Bandwidth bound at 45% of peak, with half the budget still on the table

NVIDIA H100 80GB SXM · HBM3 · 3.35 TB/s peak · benchmark SLURM 604586 · node trig0024 · 1m12s · forward, M=4096, N=8192

dtype
fused
eager
speedup
GB/s
% peak
bf16
0.0893 ms
0.5322 ms
5.96×
1503.4
44.9%
fp16
0.0970 ms
0.5319 ms
5.48×
1384.1
41.3%
fraction of the 3.35 TB/s bus, bf16 forward
44.9%
70 to 80% · what a well-tuned streaming kernel reaches
0 GB/s3350 GB/s, HBM3 peak
The 6× matches the prediction

Eager is ~six kernels each re-reading the activation; fused reads once and writes once. The measured speedup lining up with the round trips removed says the win is structural, not a measurement artifact.

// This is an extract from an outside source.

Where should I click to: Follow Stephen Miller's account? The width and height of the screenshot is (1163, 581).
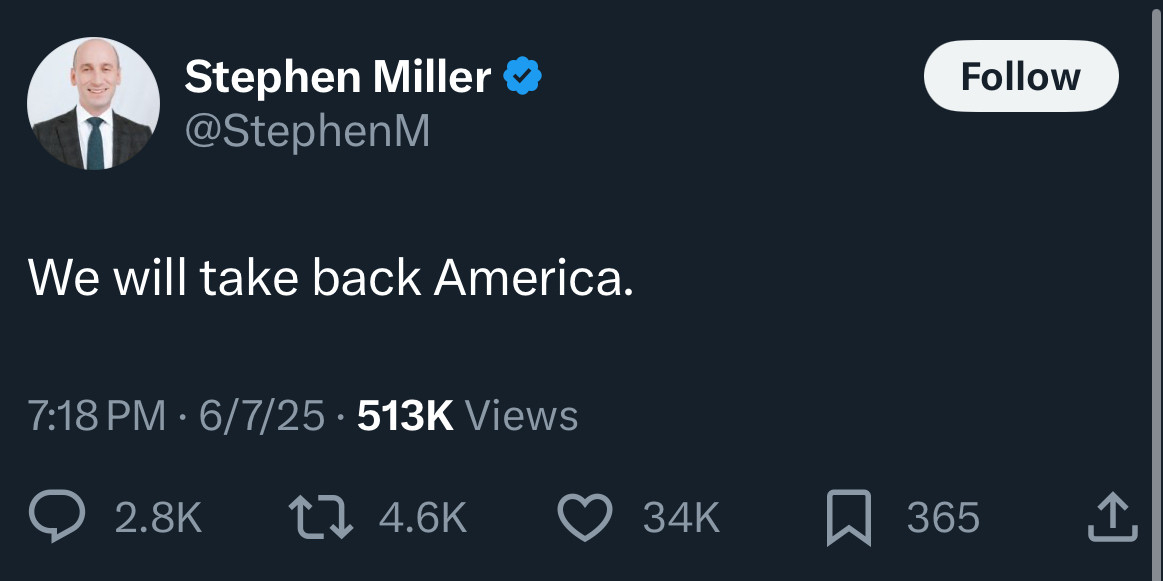tap(1020, 77)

The 45% is the honest part

Being bandwidth bound is the good news, not stalling on launches, not spending time on arithmetic, limited by the bus, which is the right place to be stuck. But 45% isn't the ceiling.

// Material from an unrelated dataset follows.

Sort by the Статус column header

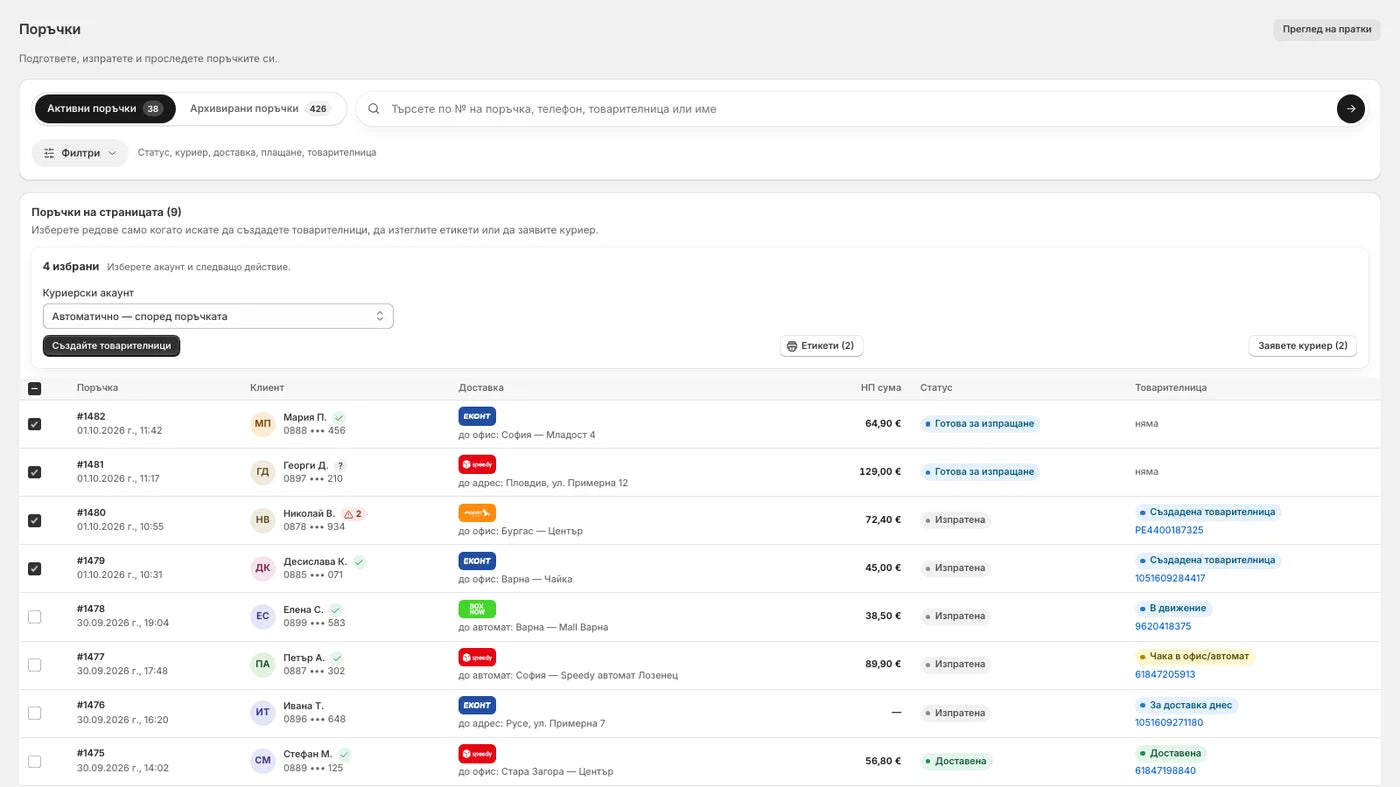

Two honesty notes. First, 1503 GB/s is an effective bandwidth from a model, bytes counted over time, not a hardware counter. It's a fair model because the byte count is the true minimum traffic, but reconciling it against the DRAM throughput counter is the first thing I'd do to push further. Second, bf16 edges fp16 (1503 vs 1384 GB/s at the same byte count), a conversion-path difference, not anything algorithmic.

So the summary I'd actually stand behind: correct across the sweep, a clean 6× over eager, bandwidth bound at about 45% of peak, with roughly half the bandwidth budget still unclaimed.

06 · Next

What I'd do to push toward peak

Hypotheses for the gap, not a fixed answer, I haven't put this under Nsight Compute yet. The honest first step is to profile, then chase the biggest item. In rough order:

01
Profile first

Pull dram__bytes and achieved DRAM throughput from ncu and compare against the 1503 GB/s model. Disagreement means extra traffic (a reload, poor coalescing); agreement means the kernel is simply latency bound, a different fix.

02
Reconsider one-program-per-row at large N

At N=8192 a bf16 row is 16KB. A single program streaming 16KB may not keep enough requests in flight to hide HBM latency. Try multiple rows per program or a 2D tiling so more warps issue loads concurrently.

03
Check vectorization

Confirm Triton emits 128-bit ld.global.v4 loads on the activation reads. The masked load for non-power-of-two N can block it, but power-of-two shapes should vectorize, if not, that is throughput left on the floor.

04
Widen the autotune space

Today it only sweeps num_warps and num_stages. Adding rows-per-program or tile shape, once the layout supports it, lets the search find the config that actually saturates the bus per shape.

05
Fold the backward’s final reduction

The dw path ends in a separate torch.sum over the partial buffer, a second small launch. A tree reduction in-kernel, or a tiny fused pass, removes it. Small; a tidy-up, not the main lever.

None of these are guaranteed wins, which is the point of profiling first. The gap from 45% to the 70 to 80% a memory bound kernel can reach is real, I can see the candidate causes, and the next stretch of work is measuring which one is actually costing the bandwidth.